Counselors have a difficult job ahead of them when dealing with clients who failed to form close relationships with either social groups or their parents. Hopefully, future studies will provide techniques for forging new ways to build effective working relationships with poorly skilled clients.

 

Question 6: Techniques

(Don’t waste time typing the words Counselor or Client – you might just put T: and C: for therapist and counselor).

(Time taken to type this sample answer: 33 minutes)

 

Diagnoses:

Axis I: Post Traumatic Stress Disorder (provisional, need more information)

Rule out Hallucinogen Abuse

Parent-Child Relational Problem

 

Axis II: No diagnosis on Axis II

 

The case of Alice:

 

Counselor: It’s hard for me to hear you say that you have set yourself "up for failure." I keep picturing a tree that has grown up in the middle of the road just waiting to get hit.

Client: (tears forming) Yeah, (deep sigh) I am a tree, but I’ve already been hit.

Counselor: (leans forward and says softly) Life is very cruel sometimes.

Client: I feel like I’m still laying there; waiting for the traffic to come and finish me off.

Counselor: (sigh) What’s going through your mind as you wait there?

Client: Who will be in the first car.

Counselor: (pause)

Client: I think it will be my mother.

Counselor: (softly) Wow. What a powerful image! (pause) Can you describe your mother’s face?

Client: Her face?

Counselor: What emotions can you see on her face as she drives toward you?

Client: (sigh) (gulps) Anger (pause) sadness (sigh) disappointment – loss.

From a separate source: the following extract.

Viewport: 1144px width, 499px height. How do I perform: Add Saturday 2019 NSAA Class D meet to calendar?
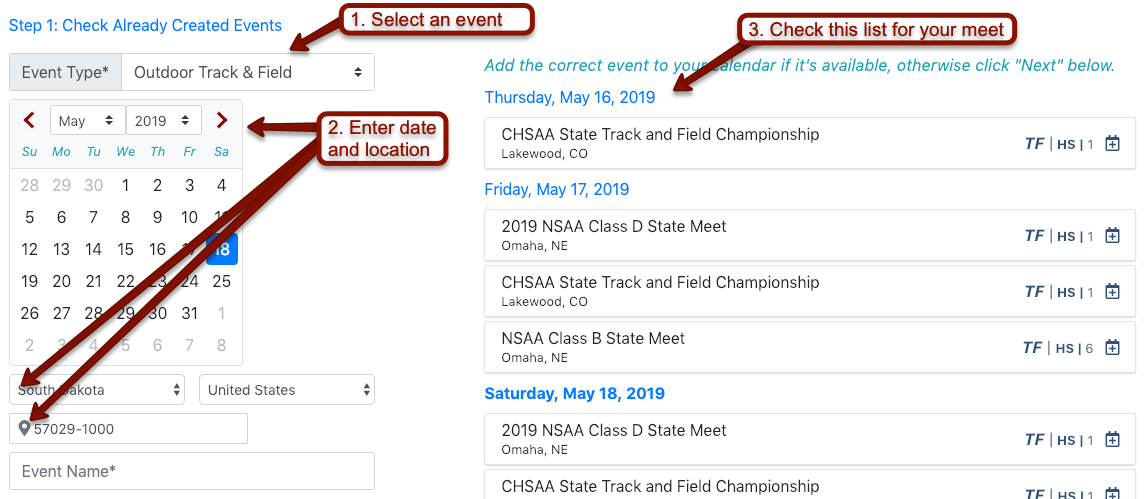point(1112,440)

Counselor: As you went through those emotions, they became more and more powerful: anger (pause), sadness (pause), disappointment (pause), loss. Loss was the one that really stuck in my mind. What’s she going to lose?

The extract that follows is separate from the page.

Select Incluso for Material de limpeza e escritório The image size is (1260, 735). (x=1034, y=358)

Client: She’s going to lose a daughter.

Counselor: (sigh) What I’m about to say is going to be hard for you to hear but I think it might help. Are you ready?

Client: I’m not sure.

Counselor: When you described your mother’s facial expressions and said she was going to lose a daughter, (pause) I got the impression that you feel these things have already happened – that you feel that she no longer considers you her daughter.

Client: (tears form) (in tears) I wanted so much to impress her. I want her to be proud.

Counselor: (pause)

Client: (crying continues)

Counselor: It’s amazing how important a parent’s love is to a child.

Client: uh huh

Counselor: Parents can help us feel valuable and powerful.

Client: uh huh

Counselor: (pause)

Client: I’m not sure what you want me to do.

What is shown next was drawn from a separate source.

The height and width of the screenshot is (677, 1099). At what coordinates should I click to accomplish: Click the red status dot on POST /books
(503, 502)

Counselor: Alice, (pause) I don’t think you’re a tree.

Client: What?

Counselor: A few minutes ago, we were talking about you feeling like a tree in the middle of the road waiting to get hit again. I don’t think you’re a tree.

Client: Why not?

Counselor: Trees don’t cry.

Client: (Crying continues)

Counselor: And if you have a tender enough heart to cry, I’ll bet you have a strong enough heart to move – to escape those cars and find safety.

Client: I’m afraid.

Counselor: Afraid of what?

Client: That you’re wrong – that I’m not strong.

Counselor: Being afraid is okay. You’ve come through some hard times. You have reason to doubt. And I’m not saying it will be easy or that you won’t have some failures along the way. But I believe you will uncover powerful strengths as we continue to work together. You are strong enough to move and grow. You are not a tree.

Client: I still feel like a tree. I want to move – I really do. I just don’t know what will happen. I want everything just be the way it was. I want to feel whole again (sigh).

Counselor: Let’s take things one at a time. Where would you like to start?